ESTRATTO FORNITO:
□ □ □ □ □ □ □

Ps LXXXII: 19; LXXXII: 14

Sciant gentes, quóniam nomen tibi Deus: tu solus Altíssimus super omnem terram, [Riconòscano le genti, o Dio, che tu solo sei l’Altissimo, sovrano di tutta la terra.]

Deus meus, pone illos ut rotam, et sicut stípulam ante fáciem venti.

[V. Dio mio, ridúcili come grumolo rotante e paglia travolta dal vento.]

 Ps LIX: 4; LIX: 6

Commovísti, Dómine, terram, et conturbásti eam.Sana contritiónes ejus, quia mota est.Ut fúgiant a fácie arcus: ut liberéntur elécti tui.

□ □ □ □ □ □ □

ESTRATTO DATI:
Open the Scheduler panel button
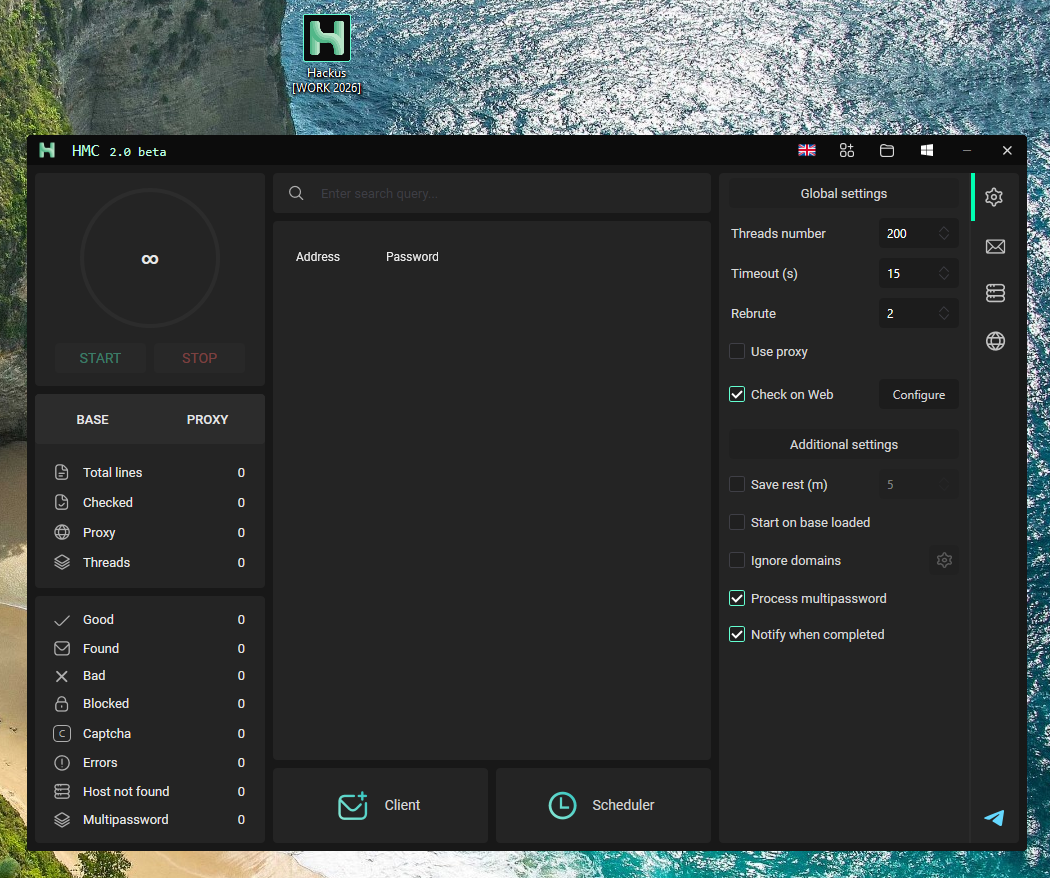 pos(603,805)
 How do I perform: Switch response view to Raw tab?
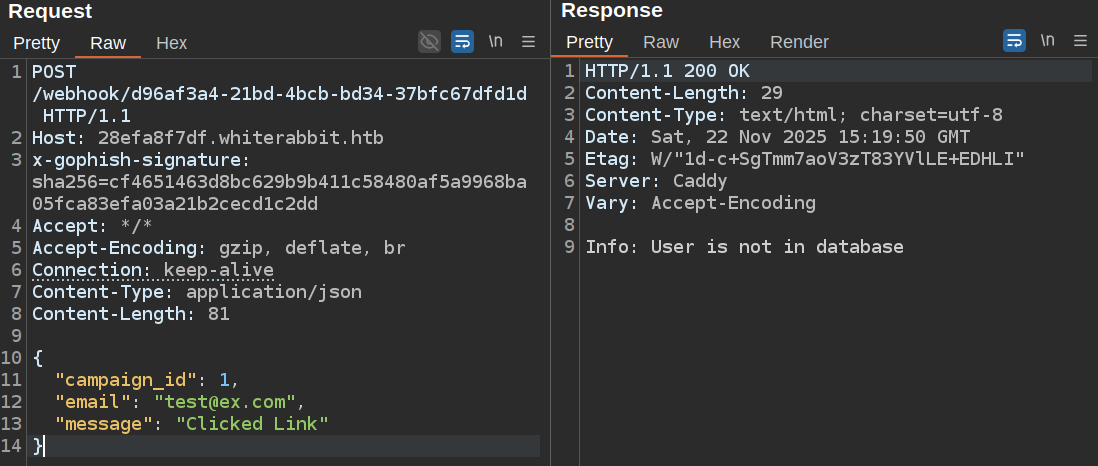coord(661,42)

□ □ □ □ □ □ □

COMPITO SCRITTO 1:
Nell'estratto fornito, che cosa devono riconoscere le genti secondo la traduzione italiana del versetto «Sciant gentes, quóniam nomen tibi Deus»?
COMPITO SCRITTO 2:
Traduci in inglese la frase latina dell'estratto fornito «Deus meus, pone illos ut rotam, et sicut stípulam ante fáciem venti.»

SOLUZIONE SVOLTA 1:
Che Dio solo è l'Altissimo, sovrano di tutta la terra.

SOLUZIONE SVOLTA 2:
My God, make them like a wheel, and like stubble before the face of the wind.